由於誘發因素多,發病機制復雜,治療時應采取綜合措施。

(壹)避免或消除誘發因素

改善工作條件和環境,掌握生活節奏,穩定情緒,不要太累太緊張。必要的心理治療或暗示性的語言,有時也能取得明顯的效果。如果是內分泌因素引起的,應酌情邀請內分泌專家協助治療。

(2)藥物治療

應根據病情變化選擇藥物。

1.以鼻塞為主要癥狀的患者可選用鼻減充血藥。但在應用中應註意藥物性鼻炎的發生。可以采用間歇或交替給藥。三磷酸腺苷鈉(ATP),每次40mg,壹日三次,對緩解鼻塞有顯著效果。最近證實ATP可能是另壹種擬交感神經藥。

2.抗組胺藥的許多非免疫因素可導致肥大細胞釋放組胺,因此抗組胺藥在許多情況下仍然有效,鼻癢、打噴嚏癥狀明顯者可優先選用。
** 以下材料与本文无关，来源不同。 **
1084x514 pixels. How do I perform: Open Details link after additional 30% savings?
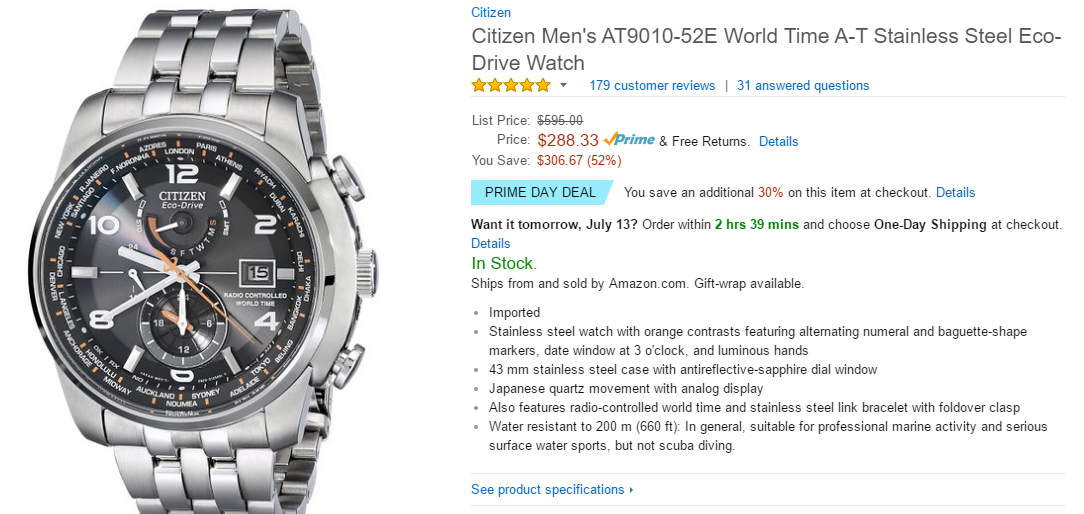coord(955,192)

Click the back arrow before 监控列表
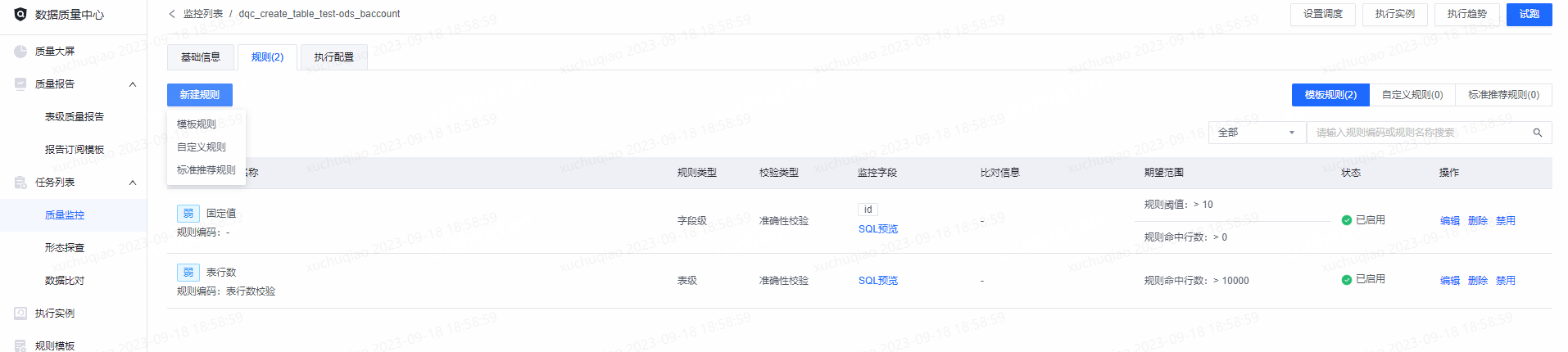coord(172,14)
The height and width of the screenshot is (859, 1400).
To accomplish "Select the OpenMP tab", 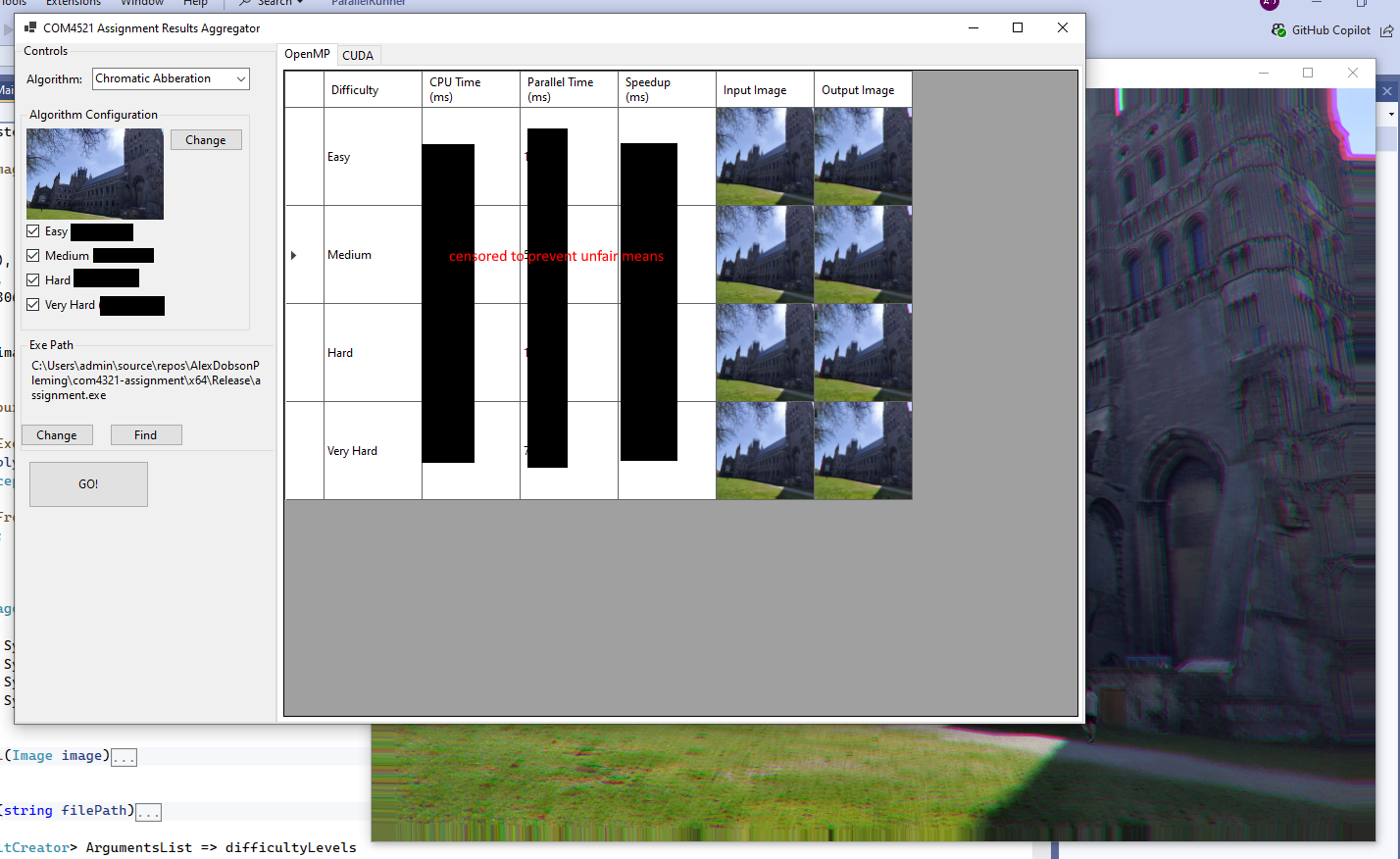I will click(x=307, y=55).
3.抗膽堿能藥物適用於以流鼻涕為主要癥狀的患者。Iparatropiumbromide氣霧劑,每鼻孔80μg,每日4次,可有效控制流鼻涕。

4.腎上腺皮質激素在細胞內外各個層面發揮非特異性的抗炎作用,因此對部分打噴嚏癥狀明顯、鼻涕多而水樣、鼻粘膜水腫明顯的血管運動性鼻炎病例有顯著療效。

(3)手術治療

有下列情況之壹者可考慮手術治療:①保守治療1年以上,癥狀不可控,有加重趨勢;②鼻結構解剖畸形明顯影響通氣或鼻竇引流;③鼻粘膜增生性改變或大息肉等不可逆的病理組織。
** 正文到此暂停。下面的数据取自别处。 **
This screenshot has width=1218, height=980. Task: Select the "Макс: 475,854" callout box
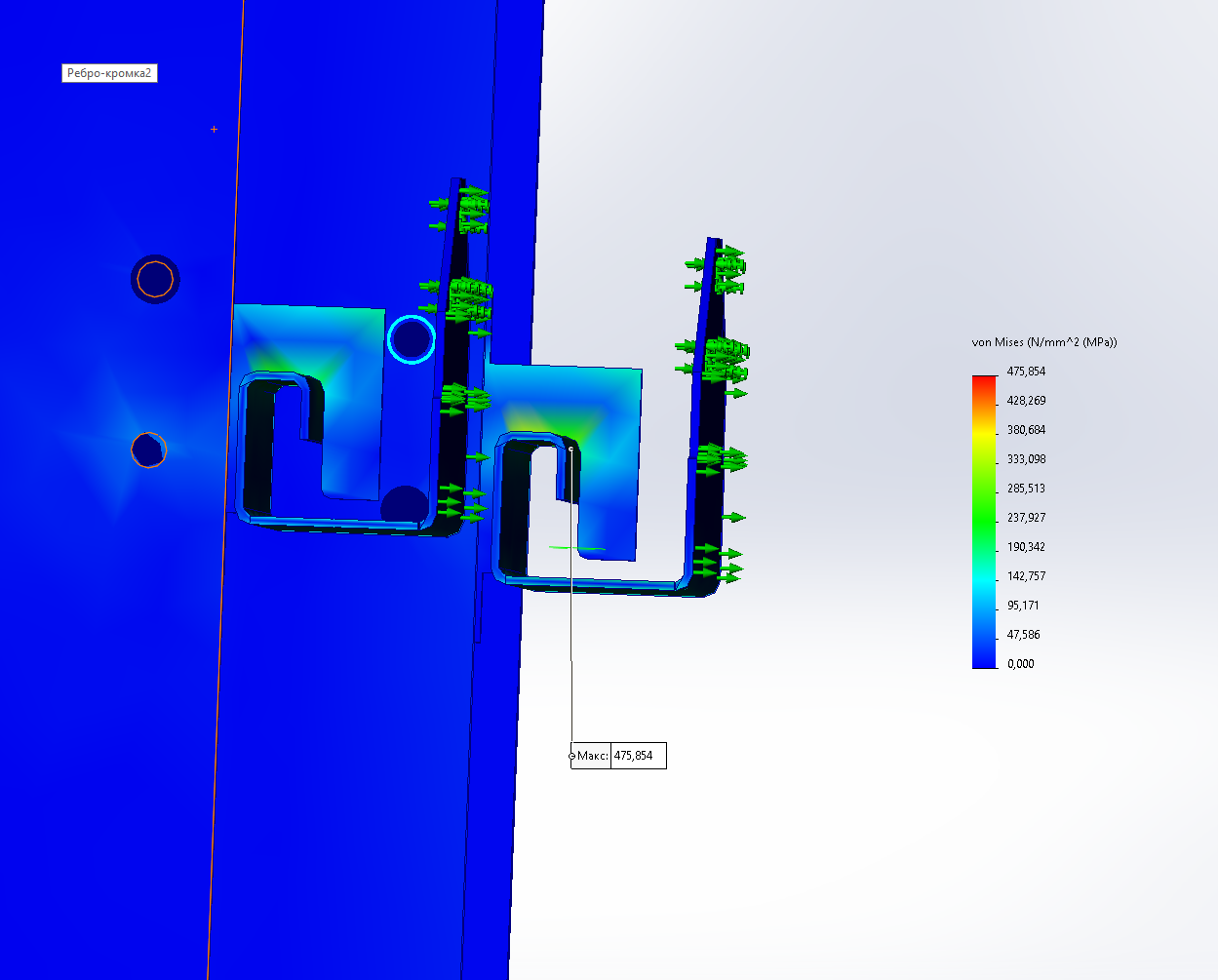click(618, 756)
1.解剖畸形的矯正可加重血管運動性鼻炎癥狀的鼻結構畸形主要是鼻中隔偏曲,嚴重者常與鼻甲接觸甚至壓迫。這種長期的刺激不僅會加重局部的炎癥反應,還會經常引起頭痛。鼻腔狹窄也是壹種常見的解剖畸形,主要引起鼻塞。鼻孔狹窄常因鼻外側軟骨塌陷所致。有人稱之為結構性鼻炎,是因為鼻腔解剖畸形導致的鼻部癥狀。早期矯正上述畸形,可明顯緩解癥狀,甚至治愈。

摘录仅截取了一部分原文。